INFORMATION PROVIDED:
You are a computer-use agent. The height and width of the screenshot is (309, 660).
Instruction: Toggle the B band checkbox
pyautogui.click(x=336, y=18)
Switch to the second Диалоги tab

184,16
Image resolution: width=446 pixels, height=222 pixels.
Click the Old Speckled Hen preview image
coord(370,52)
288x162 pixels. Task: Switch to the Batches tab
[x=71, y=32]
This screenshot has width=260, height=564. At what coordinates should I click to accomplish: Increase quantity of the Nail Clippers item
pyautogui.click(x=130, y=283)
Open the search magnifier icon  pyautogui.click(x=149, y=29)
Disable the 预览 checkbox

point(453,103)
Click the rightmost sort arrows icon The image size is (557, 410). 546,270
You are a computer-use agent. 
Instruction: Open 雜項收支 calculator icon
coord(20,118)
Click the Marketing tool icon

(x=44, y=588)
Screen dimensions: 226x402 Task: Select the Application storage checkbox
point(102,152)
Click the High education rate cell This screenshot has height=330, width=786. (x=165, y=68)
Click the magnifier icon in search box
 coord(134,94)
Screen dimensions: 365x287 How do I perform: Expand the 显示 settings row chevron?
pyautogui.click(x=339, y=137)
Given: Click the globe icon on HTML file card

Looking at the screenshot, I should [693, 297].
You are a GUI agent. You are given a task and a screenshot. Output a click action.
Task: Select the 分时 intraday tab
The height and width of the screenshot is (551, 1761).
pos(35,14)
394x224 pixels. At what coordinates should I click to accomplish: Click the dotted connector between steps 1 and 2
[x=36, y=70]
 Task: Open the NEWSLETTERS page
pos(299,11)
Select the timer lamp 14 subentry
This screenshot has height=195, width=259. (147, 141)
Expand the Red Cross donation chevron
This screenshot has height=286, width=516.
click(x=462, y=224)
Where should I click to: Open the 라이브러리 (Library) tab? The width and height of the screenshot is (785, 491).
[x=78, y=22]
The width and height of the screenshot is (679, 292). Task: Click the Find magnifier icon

EXERCISE GOAL:
Retype, exactly and in full, the lines above from the one containing "Screen dimensions: 365x287" through the one containing "Expand the Red Cross donation chevron".

ANSWER TO THIS EXERCISE:
Screen dimensions: 365x287 How do I perform: Expand the 显示 settings row chevron?
pyautogui.click(x=339, y=137)
Given: Click the globe icon on HTML file card

Looking at the screenshot, I should [693, 297].
You are a GUI agent. You are given a task and a screenshot. Output a click action.
Task: Select the 分时 intraday tab
The height and width of the screenshot is (551, 1761).
pos(35,14)
394x224 pixels. At what coordinates should I click to accomplish: Click the dotted connector between steps 1 and 2
[x=36, y=70]
 Task: Open the NEWSLETTERS page
pos(299,11)
Select the timer lamp 14 subentry
This screenshot has height=195, width=259. (147, 141)
Expand the Red Cross donation chevron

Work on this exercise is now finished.